- Short exercise A -
Reproduce the stretch of the reviews of What Good are the Arts? from "John Carey, one" through "much every description.".
- Short exercise B -
In the reviews of What Good are the Arts?, which novel beat Margaret Atwood's Oryx and Crake to the Booker Prize?

- Extracted text -
===

From Publishers Weekly

"People in the West have been saying extravagant things about the arts for two and a half centuries," sighs Carey, Professor of English at Oxford and eminent critic, at the outset of this witty and irreverent dismissal of cultural elitism, his second (The Intellectuals and the Masses). A work of art is whatever the experts agree on? Not so, says Carey, declaring instead that a work of art is "anything that anyone has ever considered a work of art." Well surely some art is "superior" to others? But again Carey demurs, finding so-called high art to be "culturally constructed" at best, and "spectacularly wrong," "self-deluding" and "catastrophic" at worst. To illustrate, Carey finds parallels between terrorists and those who defend high art on grounds of its purity and depth (both pit themselves against Western popular culture). In another passage, Carey cripples the argument that art appreciation creates emphatic and thoughtful people by remembering Hitler's "intense" love of opera and architecture. In Part Two, Carey argues the "supremacy" of literature in the same extravagant terms he just debunked (reading "has the power to change people"). Regrettably, despite clever logic and inexhaustible imagination, Carey fails to recover artistic merit from "the abyss of relativism." Perhaps, as Carey suggests, relativism is all we can hope for in world perceived by over 6 billion minds a day.
Copyright © Reed Business Information, a division of Reed Elsevier Inc. All rights reserved. --This text refers to an alternate Hardcover edition.

Review

Over the past couple of decades in Mulroney's and Chretien's Canadas, no less than Thatcher's and Blair's Britains, the case that the arts are good for us has been made increasingly on economic grounds: the arts are "cultural industries" providing jobs, attracting consumers, and generating tax revenues in ways that effectively counterbalance their costs to the public through arts council grants-or so they say. Mind you, trickle-down economists will say just about anything, won't they? How very far we've sunk since Oscar Wilde's glorious pronouncement, "All art is quite useless!"
John Carey, one of Britain's more outspoken book reviewers, academics, and judges of literary prizes (it was on his watch that D.B.C. Pierre's Vernon God Little pipped Margaret Atwood's Oryx and Crake to the Booker Prize), is satisfied with neither utilitarian nor non-utilitarian arguments nor nuances between or beyond the cultural industrialists and Wildean daydreamers. What Good are the Arts? is a more-than-raw but not fully-baked polemic on behalf of the little man against purveyors of high art theories of pretty much every description.
According to Professor Carey, "art was spread throughout the whole community" until a priestly caste of philosopher-aesthetes led by Kant, Hegel and Shopenhauer hijacked it and transformed art-makers into artist-geniuses and art-receivers into unusually gifted connoisseurs. Carey provides chilling examples of where this toffee-nosed hauteur can lead from the nadir of Hitler (who welcomed the Allied bombing of German cities as "an architectural opportunity" and said that art is a public good because it "raises [people] above the petty cares of the moment and shows them that, after all, their individual woes are not of such great importance") to the recently gentrified Jeanette Winterson's long look down her nose at her mother's "hideous" taste in decorating "the best parlour" with whatever was "factory-made and beyond her purse."

===

- Collected data -
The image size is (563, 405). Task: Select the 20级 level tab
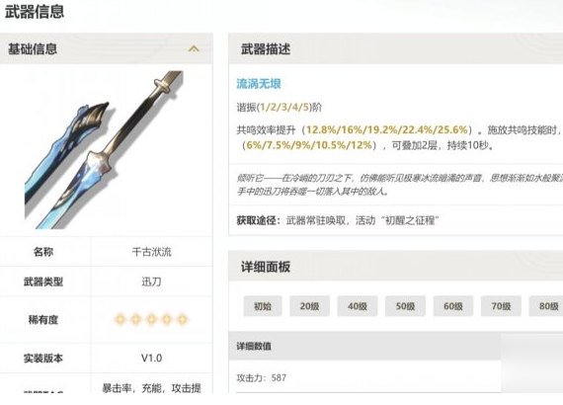coord(309,306)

===

- Correct output A -
John Carey, one of Britain's more outspoken book reviewers, academics, and judges of literary prizes (it was on his watch that D.B.C. Pierre's Vernon God Little pipped Margaret Atwood's Oryx and Crake to the Booker Prize), is satisfied with neither utilitarian nor non-utilitarian arguments nor nuances between or beyond the cultural industrialists and Wildean daydreamers. What Good are the Arts? is a more-than-raw but not fully-baked polemic on behalf of the little man against purveyors of high art theories of pretty much every description.

- Correct output B -
D.B.C. Pierre's Vernon God Little